Recently we’ve been telling you a little story about Philadelphia, the city that wanted to make 3D printing guns an illegal activity. Well, since November 21 Philadelphia has officially become the first city in the United States of America to ban 3D printed guns. The Philadelphia City Council has unanimously approved this ban and the legislation is now waiting for the final approval from the cities mayor.
It’s not yet clear how the city will try to enforce this ban, but after the vote councilman Kenyatta Johnson pointed at the importance of the ban: “As technology progresses, three-dimensional printers will become more advanced, less expensive and more commonplace. As instructions for the manufacture of guns via 3D printing technology are already available on the Internet, we could be looking at a recipe for disaster.”
Johnson said earlier about this subject – before the ban was officially introduced by the City Council: “You can use certain types of plastics and certain types of other material to replicate anything. What will happen if someone used one of these 3D printers on a personal use, which we are seeing now, to create an actual firearm?
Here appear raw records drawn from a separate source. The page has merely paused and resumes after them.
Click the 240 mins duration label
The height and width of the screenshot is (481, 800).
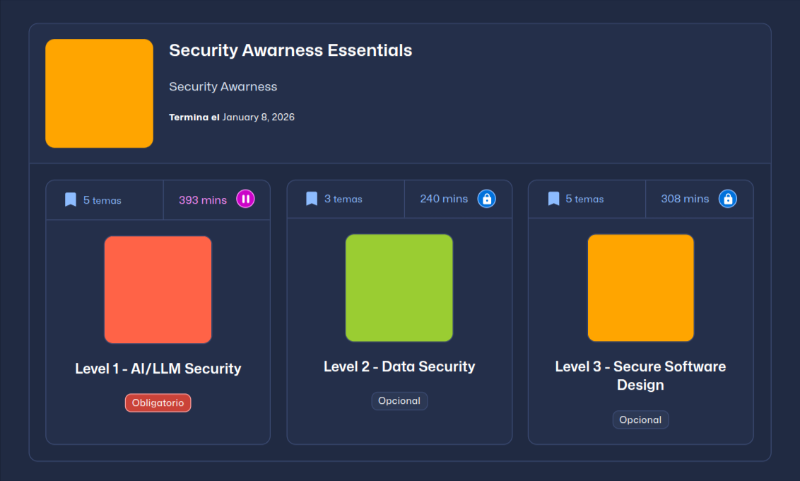[x=444, y=199]
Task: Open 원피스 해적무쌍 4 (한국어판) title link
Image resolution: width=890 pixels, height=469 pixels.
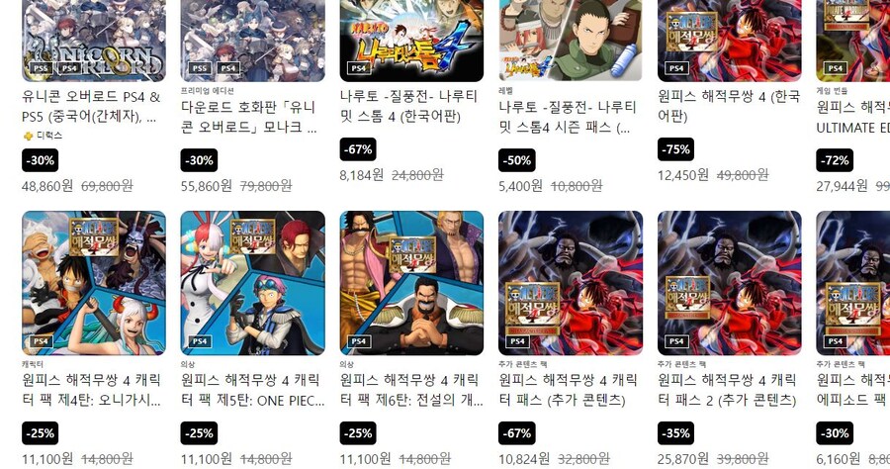Action: tap(729, 106)
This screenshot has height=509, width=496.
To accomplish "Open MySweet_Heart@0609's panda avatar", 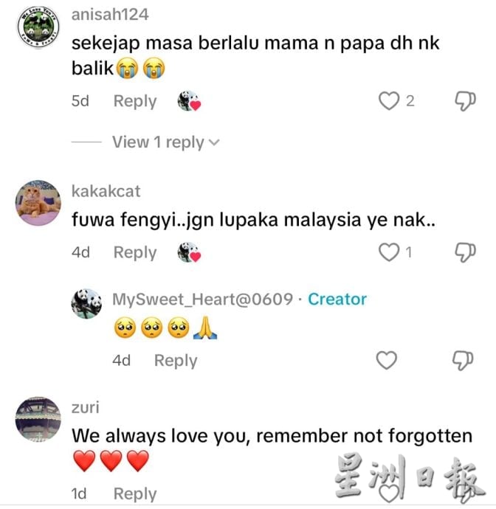I will point(86,303).
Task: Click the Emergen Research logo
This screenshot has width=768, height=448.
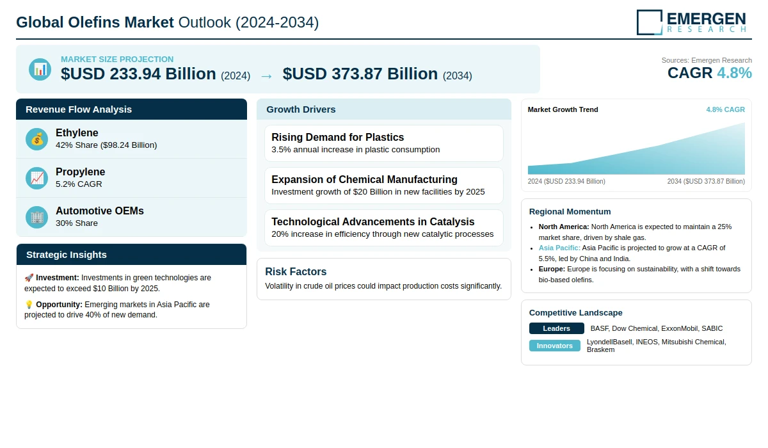Action: (691, 22)
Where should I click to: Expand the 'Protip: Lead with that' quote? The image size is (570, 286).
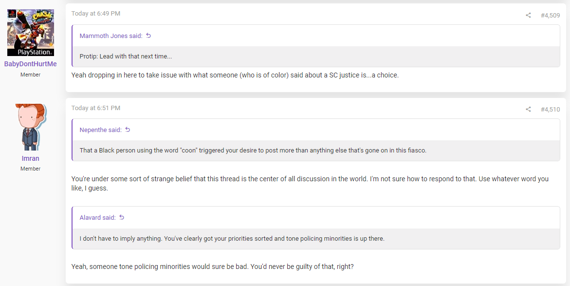pyautogui.click(x=316, y=57)
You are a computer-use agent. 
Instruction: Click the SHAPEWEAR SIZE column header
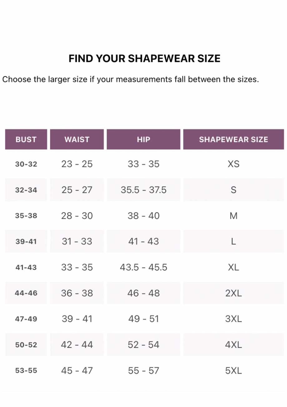pyautogui.click(x=233, y=139)
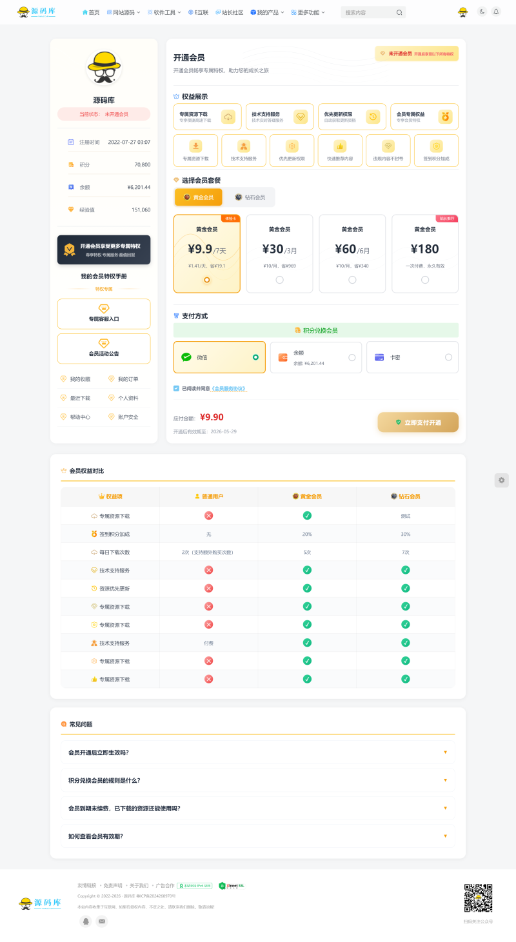
Task: Click 立即支付开通 button
Action: pos(418,422)
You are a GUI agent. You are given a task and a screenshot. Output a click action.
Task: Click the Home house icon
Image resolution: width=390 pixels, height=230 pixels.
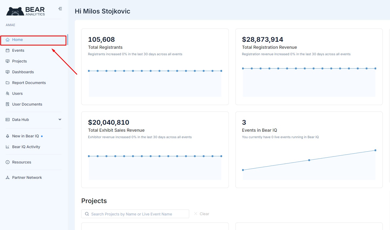click(8, 40)
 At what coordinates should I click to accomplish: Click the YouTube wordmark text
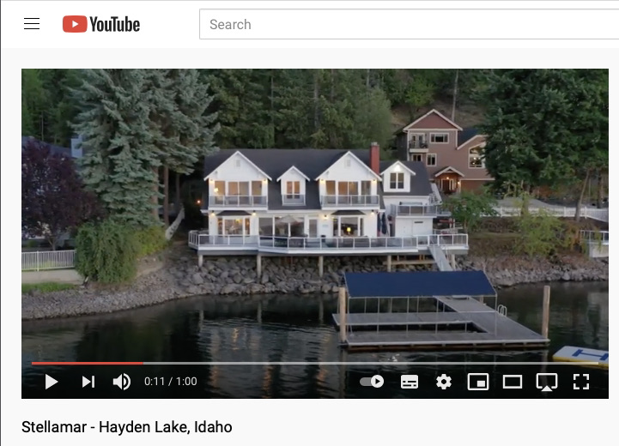click(x=115, y=25)

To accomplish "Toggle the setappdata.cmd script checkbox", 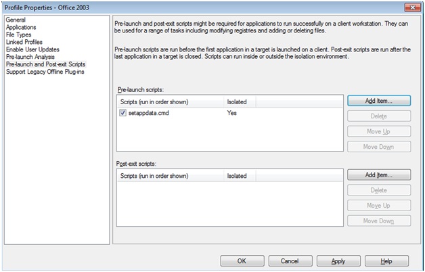I will tap(122, 114).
That could be something that’s catastrophic.”
However, there’s also some criticism about the fear of 3D printing guns. In May this year, Nick Vadala pointed out in Philadelphia magazine that it would be highly unexpected that 3D printing guns will become a successful crime in the near future, due to the high costs of 3D printing:
“People have been manufacturing their own guns for hundreds of years, and we’re not exactly at the point where a 3-D printed gun can replace a standard zip gun as a down-and-dirty, DIY instrument of crime. Think of it like this: Your average 3-D printer costs anywhere from $1,500 to $8,000 and up, plus the cost of printing materials. Your average handgun could go for as little as $300 or less, even on the black market. A zip gun is either free or nearly so, and anyone with any mechanical ability can make one. Bombs, like the ones used recently in Boston, are frequently entirely homemade and constructed of legal materials. So, really, a 3-D printed piece isn’t exactly a better option to do wrong right now.”
The same magazine now reports that Johnson isn’t aware of any local 3D gun manufacturers. “It’s all pre-emptive,” says his director of legislation Steve Cobb. “It’s just based upon internet stuff out there.”
Image by: Jasen Hudson.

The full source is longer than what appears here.